## EXERCISE OBJECTIVE:
Each record that follows must be printed exactly as given.

## Source records:
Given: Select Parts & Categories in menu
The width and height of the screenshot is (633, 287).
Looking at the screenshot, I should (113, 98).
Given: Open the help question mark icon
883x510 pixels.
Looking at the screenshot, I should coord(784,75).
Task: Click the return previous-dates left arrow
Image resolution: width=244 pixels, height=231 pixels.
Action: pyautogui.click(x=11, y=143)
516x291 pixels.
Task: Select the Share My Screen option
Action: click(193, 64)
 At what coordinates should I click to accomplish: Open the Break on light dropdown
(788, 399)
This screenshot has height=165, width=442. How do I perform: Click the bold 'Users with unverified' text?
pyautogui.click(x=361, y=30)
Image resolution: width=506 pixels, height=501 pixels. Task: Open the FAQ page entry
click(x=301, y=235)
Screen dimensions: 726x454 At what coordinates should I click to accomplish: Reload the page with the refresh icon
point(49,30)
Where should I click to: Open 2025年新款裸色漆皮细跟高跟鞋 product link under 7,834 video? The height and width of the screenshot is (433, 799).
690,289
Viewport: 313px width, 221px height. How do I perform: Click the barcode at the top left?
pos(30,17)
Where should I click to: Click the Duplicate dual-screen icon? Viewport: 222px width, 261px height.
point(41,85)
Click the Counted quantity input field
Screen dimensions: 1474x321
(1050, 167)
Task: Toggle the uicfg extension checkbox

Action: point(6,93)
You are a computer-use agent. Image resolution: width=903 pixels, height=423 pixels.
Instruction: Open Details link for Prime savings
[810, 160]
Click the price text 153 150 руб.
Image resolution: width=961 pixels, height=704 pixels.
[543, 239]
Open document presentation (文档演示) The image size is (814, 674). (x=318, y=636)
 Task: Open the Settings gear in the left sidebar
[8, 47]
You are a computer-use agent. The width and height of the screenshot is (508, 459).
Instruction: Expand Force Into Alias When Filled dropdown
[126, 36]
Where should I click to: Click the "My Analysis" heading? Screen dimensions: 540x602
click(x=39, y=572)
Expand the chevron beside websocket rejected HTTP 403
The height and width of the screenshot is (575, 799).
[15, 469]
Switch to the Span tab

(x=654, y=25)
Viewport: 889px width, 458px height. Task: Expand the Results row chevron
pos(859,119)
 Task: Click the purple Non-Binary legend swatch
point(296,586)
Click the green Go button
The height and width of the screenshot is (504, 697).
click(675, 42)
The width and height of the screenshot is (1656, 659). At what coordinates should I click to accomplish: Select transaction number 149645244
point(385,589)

## EXERCISE RESPONSE:
Given: Select Parts & Categories in menu
The width and height of the screenshot is (633, 287).
Looking at the screenshot, I should (113, 98).
Given: Open the help question mark icon
883x510 pixels.
Looking at the screenshot, I should coord(784,75).
Task: Click the return previous-dates left arrow
Image resolution: width=244 pixels, height=231 pixels.
Action: pyautogui.click(x=11, y=143)
516x291 pixels.
Task: Select the Share My Screen option
Action: click(193, 64)
 At what coordinates should I click to accomplish: Open the Break on light dropdown
(788, 399)
This screenshot has height=165, width=442. How do I perform: Click the bold 'Users with unverified' text?
pyautogui.click(x=361, y=30)
Image resolution: width=506 pixels, height=501 pixels. Task: Open the FAQ page entry
click(x=301, y=235)
Screen dimensions: 726x454 At what coordinates should I click to accomplish: Reload the page with the refresh icon
point(49,30)
Where should I click to: Open 2025年新款裸色漆皮细跟高跟鞋 product link under 7,834 video? The height and width of the screenshot is (433, 799).
690,289
Viewport: 313px width, 221px height. How do I perform: Click the barcode at the top left?
pos(30,17)
Where should I click to: Click the Duplicate dual-screen icon? Viewport: 222px width, 261px height.
point(41,85)
Click the Counted quantity input field
Screen dimensions: 1474x321
(1050, 167)
Task: Toggle the uicfg extension checkbox

Action: point(6,93)
You are a computer-use agent. Image resolution: width=903 pixels, height=423 pixels.
Instruction: Open Details link for Prime savings
[810, 160]
Click the price text 153 150 руб.
Image resolution: width=961 pixels, height=704 pixels.
[543, 239]
Open document presentation (文档演示) The image size is (814, 674). (x=318, y=636)
 Task: Open the Settings gear in the left sidebar
[8, 47]
You are a computer-use agent. The width and height of the screenshot is (508, 459).
Instruction: Expand Force Into Alias When Filled dropdown
[126, 36]
Where should I click to: Click the "My Analysis" heading? Screen dimensions: 540x602
click(x=39, y=572)
Expand the chevron beside websocket rejected HTTP 403
The height and width of the screenshot is (575, 799).
[15, 469]
Switch to the Span tab

(x=654, y=25)
Viewport: 889px width, 458px height. Task: Expand the Results row chevron
pos(859,119)
 Task: Click the purple Non-Binary legend swatch
point(296,586)
Click the green Go button
The height and width of the screenshot is (504, 697).
click(675, 42)
The width and height of the screenshot is (1656, 659). At what coordinates should I click to accomplish: Select transaction number 149645244
point(385,589)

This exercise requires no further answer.